March 22 2021
Are you taking steps to protect your ICS?
Industrial Control Systems (ICS) have been a prized target for attackers ever since Stuxnet hit the headlines back in 2009. Since then the threat has continued to grow, attacks have become more sophisticated and it’s only a matter of time before another critical industrial system is compromised.
Whether you’re operating a food production line or a nuclear energy plant, no industrial system is immune. The potential consequences of an attack go beyond monetary loss and reputation, there’s a physical impact and lives are potentially at risk.
But are you taking security seriously?
According to a recent global study by antivirus provider Kaspersky, 54% of the sampled organisations have experienced at least one ICS security incident in the last 12 months. ICS professionals who took part in the study also explained that they did not have sufficient plans in place to deal with them.
The need for action is clear, yet we continue to see organisations failing to put in place the necessary security measures. And even if they do, they often lack the robustness required.
So, why is this the case? For many organisations it’s the fear of downtime that is stopping them from assessing their ICS security. Take for example car manufacturers: in 2005 a survey showed that just one minute of unplanned downtime would cost as much as $22,000. With costs like these it’s no wonder companies don’t want to do anything to jeopardise critical operations, and that includes implementing security measures.

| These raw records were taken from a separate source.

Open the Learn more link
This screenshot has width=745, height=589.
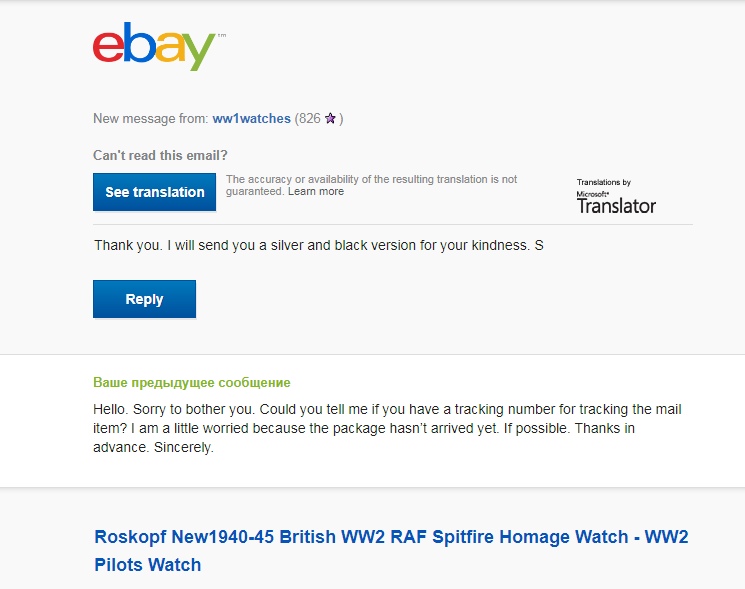(316, 191)
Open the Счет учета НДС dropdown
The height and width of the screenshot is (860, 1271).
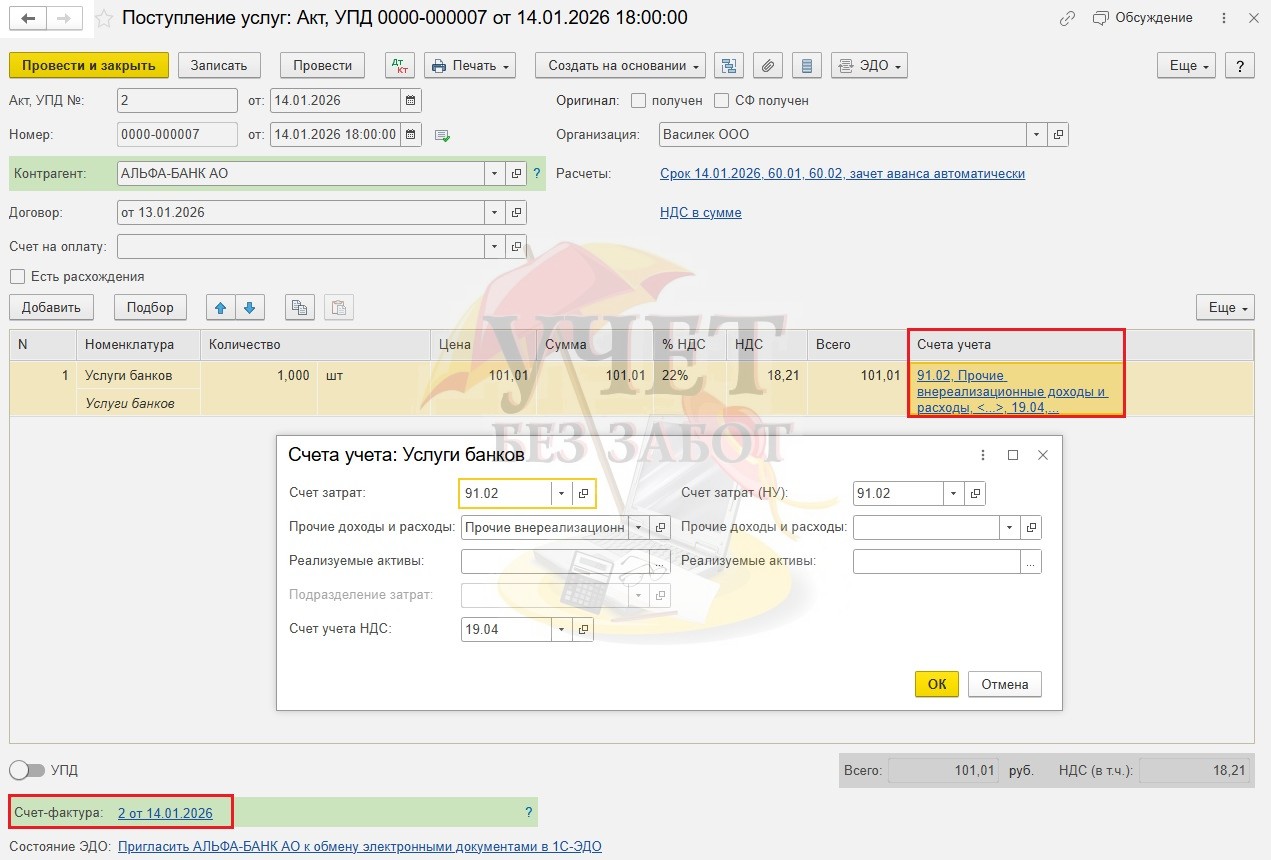click(561, 630)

Overcoming such barriers is essential in protecting your critical systems and security inaction is simply no longer an option. But where do you start and how do you go about it?
This is where our guide comes in, giving you seven practical steps to help improve your security and protect your all-important industrial control systems.
Step 1: Map your network
The air-gapped system of the past is long gone and connectivity is now commonplace. Engineers require remote access away from the traditional console, third party vendors need to view operational data, and suppliers want access to ensure cost-effective maintenance and monitoring. Even if you don’t have any of the above, internal managers and staff will always require connected access to real-time production data and statistics.
These connectivity requirements continue to increase and have led to the growth of internal industrial networks. That’s not to mention the challenges thrown up by the Industrial Internet of Things (IIoT), whereby most businesses employ a wider network of devices and digital assets than ever before.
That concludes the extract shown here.